==== EXERCISE MATERIALS ====

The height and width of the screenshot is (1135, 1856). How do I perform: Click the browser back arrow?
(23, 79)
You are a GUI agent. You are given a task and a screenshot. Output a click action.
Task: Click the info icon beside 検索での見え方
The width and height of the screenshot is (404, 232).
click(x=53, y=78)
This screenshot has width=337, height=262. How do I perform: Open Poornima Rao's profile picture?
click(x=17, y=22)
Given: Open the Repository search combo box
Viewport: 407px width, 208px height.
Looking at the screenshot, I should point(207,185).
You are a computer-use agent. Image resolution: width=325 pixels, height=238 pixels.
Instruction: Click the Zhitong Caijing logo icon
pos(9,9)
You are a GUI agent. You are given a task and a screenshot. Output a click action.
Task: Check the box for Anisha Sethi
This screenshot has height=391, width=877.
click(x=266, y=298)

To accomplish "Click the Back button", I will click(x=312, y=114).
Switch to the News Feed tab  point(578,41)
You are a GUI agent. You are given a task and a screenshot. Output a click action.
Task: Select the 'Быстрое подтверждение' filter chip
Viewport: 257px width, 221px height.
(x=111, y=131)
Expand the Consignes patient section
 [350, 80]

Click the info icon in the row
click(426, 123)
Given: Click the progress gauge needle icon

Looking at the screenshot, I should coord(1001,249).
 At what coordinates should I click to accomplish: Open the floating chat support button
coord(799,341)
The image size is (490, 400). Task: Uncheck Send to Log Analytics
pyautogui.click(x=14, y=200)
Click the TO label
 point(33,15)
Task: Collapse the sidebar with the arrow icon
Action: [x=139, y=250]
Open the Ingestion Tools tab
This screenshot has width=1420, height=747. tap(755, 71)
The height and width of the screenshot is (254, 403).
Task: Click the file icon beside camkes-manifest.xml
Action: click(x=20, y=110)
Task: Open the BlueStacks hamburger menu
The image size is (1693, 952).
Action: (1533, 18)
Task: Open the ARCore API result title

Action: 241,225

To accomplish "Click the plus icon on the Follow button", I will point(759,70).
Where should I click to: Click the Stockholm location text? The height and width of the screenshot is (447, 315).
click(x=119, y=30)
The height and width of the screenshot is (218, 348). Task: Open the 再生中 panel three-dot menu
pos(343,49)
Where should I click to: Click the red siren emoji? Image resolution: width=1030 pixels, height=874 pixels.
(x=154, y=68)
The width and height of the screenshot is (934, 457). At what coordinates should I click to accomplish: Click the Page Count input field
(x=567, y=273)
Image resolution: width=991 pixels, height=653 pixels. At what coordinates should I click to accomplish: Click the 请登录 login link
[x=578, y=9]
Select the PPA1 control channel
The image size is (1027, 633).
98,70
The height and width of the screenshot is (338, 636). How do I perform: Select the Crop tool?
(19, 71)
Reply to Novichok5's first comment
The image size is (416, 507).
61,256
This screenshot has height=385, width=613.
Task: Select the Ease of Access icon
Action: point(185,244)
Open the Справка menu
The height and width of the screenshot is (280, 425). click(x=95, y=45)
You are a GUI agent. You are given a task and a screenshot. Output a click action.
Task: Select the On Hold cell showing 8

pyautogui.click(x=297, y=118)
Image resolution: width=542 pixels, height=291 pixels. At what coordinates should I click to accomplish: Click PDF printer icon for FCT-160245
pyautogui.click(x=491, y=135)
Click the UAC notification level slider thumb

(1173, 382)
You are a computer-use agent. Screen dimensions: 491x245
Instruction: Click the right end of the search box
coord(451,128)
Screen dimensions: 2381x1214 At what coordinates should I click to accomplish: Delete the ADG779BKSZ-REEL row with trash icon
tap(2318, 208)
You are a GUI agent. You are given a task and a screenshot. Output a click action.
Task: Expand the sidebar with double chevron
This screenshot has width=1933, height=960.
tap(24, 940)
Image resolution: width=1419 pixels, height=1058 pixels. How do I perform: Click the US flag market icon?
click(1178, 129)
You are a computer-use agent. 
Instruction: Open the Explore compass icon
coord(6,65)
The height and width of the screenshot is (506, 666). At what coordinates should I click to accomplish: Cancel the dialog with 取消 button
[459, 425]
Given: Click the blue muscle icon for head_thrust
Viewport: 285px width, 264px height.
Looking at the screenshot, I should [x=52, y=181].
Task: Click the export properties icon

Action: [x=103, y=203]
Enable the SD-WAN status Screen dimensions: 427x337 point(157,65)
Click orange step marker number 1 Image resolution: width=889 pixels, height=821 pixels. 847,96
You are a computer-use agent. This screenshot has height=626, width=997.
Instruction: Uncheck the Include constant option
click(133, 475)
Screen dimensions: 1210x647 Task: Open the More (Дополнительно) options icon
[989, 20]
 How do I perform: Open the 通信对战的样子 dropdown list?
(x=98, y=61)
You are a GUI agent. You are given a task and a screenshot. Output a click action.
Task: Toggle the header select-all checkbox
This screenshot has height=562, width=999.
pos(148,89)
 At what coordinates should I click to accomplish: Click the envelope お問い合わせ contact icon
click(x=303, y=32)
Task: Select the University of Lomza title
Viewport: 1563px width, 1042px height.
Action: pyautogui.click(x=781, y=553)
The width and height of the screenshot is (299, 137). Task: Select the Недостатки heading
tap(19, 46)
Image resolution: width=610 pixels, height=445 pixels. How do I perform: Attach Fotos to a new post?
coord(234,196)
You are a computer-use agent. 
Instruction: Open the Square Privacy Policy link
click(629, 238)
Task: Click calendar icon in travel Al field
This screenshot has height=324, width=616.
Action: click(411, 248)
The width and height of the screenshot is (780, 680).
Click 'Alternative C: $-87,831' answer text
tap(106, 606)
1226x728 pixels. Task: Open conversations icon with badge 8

====

#### THE PROBLEM:
Can you turn every line of the listing above into a numbered list, skipping the blank lines?

#### THE ANSWER:
1. The height and width of the screenshot is (1135, 1856). How do I perform: Click the browser back arrow?
2. (23, 79)
3. You are a GUI agent. You are given a task and a screenshot. Output a click action.
4. Task: Click the info icon beside 検索での見え方
5. The width and height of the screenshot is (404, 232).
6. click(x=53, y=78)
7. This screenshot has width=337, height=262. How do I perform: Open Poornima Rao's profile picture?
8. click(x=17, y=22)
9. Given: Open the Repository search combo box
10. Viewport: 407px width, 208px height.
11. Looking at the screenshot, I should point(207,185).
12. You are a computer-use agent. Image resolution: width=325 pixels, height=238 pixels.
13. Instruction: Click the Zhitong Caijing logo icon
14. pos(9,9)
15. You are a GUI agent. You are given a task and a screenshot. Output a click action.
16. Task: Check the box for Anisha Sethi
17. This screenshot has height=391, width=877.
18. click(x=266, y=298)
19. To accomplish "Click the Back button", I will click(x=312, y=114).
20. Switch to the News Feed tab  point(578,41)
21. You are a GUI agent. You are given a task and a screenshot. Output a click action.
22. Task: Select the 'Быстрое подтверждение' filter chip
23. Viewport: 257px width, 221px height.
24. (x=111, y=131)
25. Expand the Consignes patient section
26.  [350, 80]
27. Click the info icon in the row
28. click(426, 123)
29. Given: Click the progress gauge needle icon
30. Looking at the screenshot, I should coord(1001,249).
31.  At what coordinates should I click to accomplish: Open the floating chat support button
32. coord(799,341)
33. The image size is (490, 400). Task: Uncheck Send to Log Analytics
34. pyautogui.click(x=14, y=200)
35. Click the TO label
36.  point(33,15)
37. Task: Collapse the sidebar with the arrow icon
38. Action: [x=139, y=250]
39. Open the Ingestion Tools tab
40. This screenshot has width=1420, height=747. tap(755, 71)
41. The height and width of the screenshot is (254, 403).
42. Task: Click the file icon beside camkes-manifest.xml
43. Action: click(x=20, y=110)
44. Task: Open the BlueStacks hamburger menu
45. The image size is (1693, 952).
46. Action: (1533, 18)
47. Task: Open the ARCore API result title
48. Action: 241,225
49. To accomplish "Click the plus icon on the Follow button", I will point(759,70).
50. Where should I click to: Click the Stockholm location text? The height and width of the screenshot is (447, 315).
51. click(x=119, y=30)
52. The height and width of the screenshot is (218, 348). Task: Open the 再生中 panel three-dot menu
53. pos(343,49)
54. Where should I click to: Click the red siren emoji? Image resolution: width=1030 pixels, height=874 pixels.
55. (x=154, y=68)
56. The width and height of the screenshot is (934, 457). At what coordinates should I click to accomplish: Click the Page Count input field
57. (x=567, y=273)
58. Image resolution: width=991 pixels, height=653 pixels. At what coordinates should I click to accomplish: Click the 请登录 login link
59. [x=578, y=9]
60. Select the PPA1 control channel
61. The image size is (1027, 633).
62. 98,70
63. The height and width of the screenshot is (338, 636). How do I perform: Select the Crop tool?
64. (19, 71)
65. Reply to Novichok5's first comment
66. The image size is (416, 507).
67. 61,256
68. This screenshot has height=385, width=613.
69. Task: Select the Ease of Access icon
70. Action: point(185,244)
71. Open the Справка menu
72. The height and width of the screenshot is (280, 425). click(x=95, y=45)
73. You are a GUI agent. You are given a task and a screenshot. Output a click action.
74. Task: Select the On Hold cell showing 8
75. pyautogui.click(x=297, y=118)
76. Image resolution: width=542 pixels, height=291 pixels. At what coordinates should I click to accomplish: Click PDF printer icon for FCT-160245
77. pyautogui.click(x=491, y=135)
78. Click the UAC notification level slider thumb
79. (1173, 382)
80. You are a computer-use agent. Screen dimensions: 491x245
81. Instruction: Click the right end of the search box
82. coord(451,128)
83. Screen dimensions: 2381x1214 At what coordinates should I click to accomplish: Delete the ADG779BKSZ-REEL row with trash icon
84. tap(2318, 208)
85. You are a GUI agent. You are given a task and a screenshot. Output a click action.
86. Task: Expand the sidebar with double chevron
87. This screenshot has width=1933, height=960.
88. tap(24, 940)
89. Image resolution: width=1419 pixels, height=1058 pixels. How do I perform: Click the US flag market icon?
90. click(1178, 129)
91. You are a computer-use agent. 
92. Instruction: Open the Explore compass icon
93. coord(6,65)
94. The height and width of the screenshot is (506, 666). At what coordinates should I click to accomplish: Cancel the dialog with 取消 button
95. [459, 425]
96. Given: Click the blue muscle icon for head_thrust
97. Viewport: 285px width, 264px height.
98. Looking at the screenshot, I should [x=52, y=181].
99. Task: Click the export properties icon
100. Action: [x=103, y=203]
101. Enable the SD-WAN status Screen dimensions: 427x337 point(157,65)
102. Click orange step marker number 1 Image resolution: width=889 pixels, height=821 pixels. 847,96
103. You are a computer-use agent. This screenshot has height=626, width=997.
104. Instruction: Uncheck the Include constant option
105. click(133, 475)
106. Screen dimensions: 1210x647 Task: Open the More (Дополнительно) options icon
107. [989, 20]
108.  How do I perform: Open the 通信对战的样子 dropdown list?
109. (x=98, y=61)
110. You are a GUI agent. You are given a task and a screenshot. Output a click action.
111. Task: Toggle the header select-all checkbox
112. This screenshot has height=562, width=999.
113. pos(148,89)
114.  At what coordinates should I click to accomplish: Click the envelope お問い合わせ contact icon
115. click(x=303, y=32)
116. Task: Select the University of Lomza title
117. Viewport: 1563px width, 1042px height.
118. Action: pyautogui.click(x=781, y=553)
119. The width and height of the screenshot is (299, 137). Task: Select the Недостатки heading
120. tap(19, 46)
121. Image resolution: width=610 pixels, height=445 pixels. How do I perform: Attach Fotos to a new post?
122. coord(234,196)
123. You are a computer-use agent. 
124. Instruction: Open the Square Privacy Policy link
125. click(629, 238)
126. Task: Click calendar icon in travel Al field
127. This screenshot has height=324, width=616.
128. Action: click(411, 248)
129. The width and height of the screenshot is (780, 680).
130. Click 'Alternative C: $-87,831' answer text
131. tap(106, 606)
132. 1226x728 pixels. Task: Open conversations icon with badge 8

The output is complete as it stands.